Un groupe d'Indous occupait alors le bâtiment en ruines, qui s'élevait au fond de l'esplanade. Ce groupe s'en détacha, tandis que la bande des Dacoits se rangeait en cercle le long du parapet.
Le colonel Munro occupait le centre de ce cercle. Les bras croisés, il attendait.
Kâlagani quitta la place qu'il occupait dans le rang, et fit quelques pas au devant du groupe.
Un Indou, simplement vêtu, marchait en tête.
Kâlagani s'arrêta devant lui et s'inclina. L'Indou lui tendit une main que Kâlagani baisa respectueusement. Un signe de tête lui témoigna qu'on était content de ses services.
Puis, l'Indou s'avança vers le prisonnier, lentement, mais l'oeil en feu, avec tous les symptômes d'une colère à peine contenue.

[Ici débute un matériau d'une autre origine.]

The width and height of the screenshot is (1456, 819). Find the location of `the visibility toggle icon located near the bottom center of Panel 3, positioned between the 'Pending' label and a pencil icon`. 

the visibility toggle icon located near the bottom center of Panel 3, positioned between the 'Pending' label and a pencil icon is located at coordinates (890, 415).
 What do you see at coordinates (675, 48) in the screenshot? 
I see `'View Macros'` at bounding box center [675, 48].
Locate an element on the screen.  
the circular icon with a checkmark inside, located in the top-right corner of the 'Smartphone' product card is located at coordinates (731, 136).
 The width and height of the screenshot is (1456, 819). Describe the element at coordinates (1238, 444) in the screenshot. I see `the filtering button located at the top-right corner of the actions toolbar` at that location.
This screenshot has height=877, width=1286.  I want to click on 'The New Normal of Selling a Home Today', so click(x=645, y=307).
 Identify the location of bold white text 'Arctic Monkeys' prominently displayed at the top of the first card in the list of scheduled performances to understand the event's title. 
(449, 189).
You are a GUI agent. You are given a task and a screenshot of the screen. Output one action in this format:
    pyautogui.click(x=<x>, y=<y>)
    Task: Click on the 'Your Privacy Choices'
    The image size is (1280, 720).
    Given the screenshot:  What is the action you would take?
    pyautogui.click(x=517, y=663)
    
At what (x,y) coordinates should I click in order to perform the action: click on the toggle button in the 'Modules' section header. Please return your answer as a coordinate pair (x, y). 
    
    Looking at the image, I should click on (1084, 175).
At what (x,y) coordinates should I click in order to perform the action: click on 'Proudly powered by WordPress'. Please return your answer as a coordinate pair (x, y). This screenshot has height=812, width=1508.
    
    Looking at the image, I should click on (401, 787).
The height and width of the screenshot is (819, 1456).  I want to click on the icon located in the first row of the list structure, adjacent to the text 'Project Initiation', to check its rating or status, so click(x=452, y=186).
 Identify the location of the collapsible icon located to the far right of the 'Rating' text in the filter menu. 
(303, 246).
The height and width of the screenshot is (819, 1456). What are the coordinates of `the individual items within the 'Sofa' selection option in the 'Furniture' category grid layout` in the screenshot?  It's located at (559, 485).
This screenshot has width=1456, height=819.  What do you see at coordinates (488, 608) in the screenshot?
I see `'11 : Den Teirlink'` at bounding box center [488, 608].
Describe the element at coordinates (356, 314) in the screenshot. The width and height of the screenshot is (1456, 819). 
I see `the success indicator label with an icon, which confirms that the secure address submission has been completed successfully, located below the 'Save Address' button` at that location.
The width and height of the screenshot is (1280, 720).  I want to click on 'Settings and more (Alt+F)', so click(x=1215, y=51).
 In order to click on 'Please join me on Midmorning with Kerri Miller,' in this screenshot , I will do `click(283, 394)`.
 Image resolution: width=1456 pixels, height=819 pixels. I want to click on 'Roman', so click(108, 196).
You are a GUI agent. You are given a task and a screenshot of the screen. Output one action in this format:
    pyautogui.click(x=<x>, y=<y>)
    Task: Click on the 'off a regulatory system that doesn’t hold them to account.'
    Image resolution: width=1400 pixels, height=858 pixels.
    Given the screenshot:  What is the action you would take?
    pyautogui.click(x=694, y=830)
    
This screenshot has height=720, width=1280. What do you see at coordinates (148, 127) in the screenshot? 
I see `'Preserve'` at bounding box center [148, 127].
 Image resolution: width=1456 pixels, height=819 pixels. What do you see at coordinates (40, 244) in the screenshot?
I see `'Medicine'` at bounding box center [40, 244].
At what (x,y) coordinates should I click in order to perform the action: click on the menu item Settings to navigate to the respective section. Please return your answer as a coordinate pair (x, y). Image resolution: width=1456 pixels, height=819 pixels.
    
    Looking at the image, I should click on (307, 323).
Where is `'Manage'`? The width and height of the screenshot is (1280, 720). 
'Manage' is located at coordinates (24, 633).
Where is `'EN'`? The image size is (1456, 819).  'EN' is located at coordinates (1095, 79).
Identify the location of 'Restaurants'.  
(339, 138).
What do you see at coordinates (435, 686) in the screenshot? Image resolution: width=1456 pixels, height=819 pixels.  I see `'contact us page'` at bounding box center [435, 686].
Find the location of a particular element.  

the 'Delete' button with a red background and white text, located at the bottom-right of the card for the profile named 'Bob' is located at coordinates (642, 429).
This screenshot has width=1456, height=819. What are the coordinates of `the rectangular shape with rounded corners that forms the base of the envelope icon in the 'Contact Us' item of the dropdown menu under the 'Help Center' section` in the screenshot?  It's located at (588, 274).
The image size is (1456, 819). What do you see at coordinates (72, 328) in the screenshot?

On eût dit d'un fauve marchant sur sa proie.
Le colonel Munro le laissa approcher, sans reculer d'un pas, le regardant avec autant de fixité qu'il était regardé lui-même.
Lorsque l'Indou ne fut plus qu'à cinq pas de lui:
«Ce n'est que Balao Rao, le frère du nabab! dit le colonel, d'un ton qui indiquait le plus profond mépris.